▶ **AIM OF THE EXERCISE**:
Return each line of the listing that follows in which the string "menu" can be found.

▶ **INPUT DATA**:
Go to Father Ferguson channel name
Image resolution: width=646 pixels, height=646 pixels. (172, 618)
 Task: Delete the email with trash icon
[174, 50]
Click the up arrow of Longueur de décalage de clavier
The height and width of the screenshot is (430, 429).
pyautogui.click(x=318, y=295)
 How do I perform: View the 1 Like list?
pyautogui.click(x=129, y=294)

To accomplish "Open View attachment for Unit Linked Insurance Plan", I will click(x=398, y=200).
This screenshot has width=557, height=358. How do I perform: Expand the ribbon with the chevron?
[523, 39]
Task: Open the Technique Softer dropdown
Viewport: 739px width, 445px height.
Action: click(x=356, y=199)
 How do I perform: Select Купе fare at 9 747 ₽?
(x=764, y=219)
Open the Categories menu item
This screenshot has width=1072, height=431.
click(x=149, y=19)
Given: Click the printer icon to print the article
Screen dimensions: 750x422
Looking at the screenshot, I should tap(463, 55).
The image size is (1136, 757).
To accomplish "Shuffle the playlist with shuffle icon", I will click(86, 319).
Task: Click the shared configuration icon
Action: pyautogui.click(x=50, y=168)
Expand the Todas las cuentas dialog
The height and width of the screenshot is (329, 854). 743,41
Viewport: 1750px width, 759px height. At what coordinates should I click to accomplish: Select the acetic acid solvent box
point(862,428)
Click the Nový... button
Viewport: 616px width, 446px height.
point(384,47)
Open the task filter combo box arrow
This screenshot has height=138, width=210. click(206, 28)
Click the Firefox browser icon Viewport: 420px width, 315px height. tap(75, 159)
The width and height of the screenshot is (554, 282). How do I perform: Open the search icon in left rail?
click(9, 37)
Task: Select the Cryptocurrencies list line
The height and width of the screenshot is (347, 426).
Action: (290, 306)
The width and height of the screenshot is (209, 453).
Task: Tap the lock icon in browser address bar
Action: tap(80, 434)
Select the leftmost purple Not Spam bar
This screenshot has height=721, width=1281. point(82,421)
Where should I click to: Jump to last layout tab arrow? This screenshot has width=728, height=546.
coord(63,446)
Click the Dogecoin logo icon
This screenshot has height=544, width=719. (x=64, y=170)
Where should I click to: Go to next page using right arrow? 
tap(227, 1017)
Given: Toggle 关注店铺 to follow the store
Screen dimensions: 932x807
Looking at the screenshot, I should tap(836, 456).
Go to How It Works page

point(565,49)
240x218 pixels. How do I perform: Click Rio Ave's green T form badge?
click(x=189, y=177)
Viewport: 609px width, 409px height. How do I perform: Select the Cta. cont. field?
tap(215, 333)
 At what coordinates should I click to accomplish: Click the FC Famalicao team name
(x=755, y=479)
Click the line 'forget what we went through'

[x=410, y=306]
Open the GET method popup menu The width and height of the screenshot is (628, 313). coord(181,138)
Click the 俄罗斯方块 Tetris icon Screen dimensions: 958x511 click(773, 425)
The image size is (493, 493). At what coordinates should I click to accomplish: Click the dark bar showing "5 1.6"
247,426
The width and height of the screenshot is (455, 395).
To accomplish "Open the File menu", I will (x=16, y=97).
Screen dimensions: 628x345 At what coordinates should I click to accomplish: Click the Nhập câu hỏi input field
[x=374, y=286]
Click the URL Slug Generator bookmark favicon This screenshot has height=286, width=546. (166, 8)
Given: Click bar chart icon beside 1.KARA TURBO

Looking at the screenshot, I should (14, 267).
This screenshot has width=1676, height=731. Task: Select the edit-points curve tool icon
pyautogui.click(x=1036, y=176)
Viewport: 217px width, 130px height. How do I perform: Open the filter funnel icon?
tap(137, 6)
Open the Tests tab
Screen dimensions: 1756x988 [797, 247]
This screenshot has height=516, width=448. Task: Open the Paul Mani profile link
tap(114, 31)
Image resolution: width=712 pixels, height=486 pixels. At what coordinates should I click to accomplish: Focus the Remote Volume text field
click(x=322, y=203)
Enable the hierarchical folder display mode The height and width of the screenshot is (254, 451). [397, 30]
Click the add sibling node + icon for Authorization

▶ **EXERCISE ANSWER**:
Open the Categories menu item
Open the GET method popup menu The width and height of the screenshot is (628, 313). coord(181,138)
To accomplish "Open the File menu", I will (x=16, y=97).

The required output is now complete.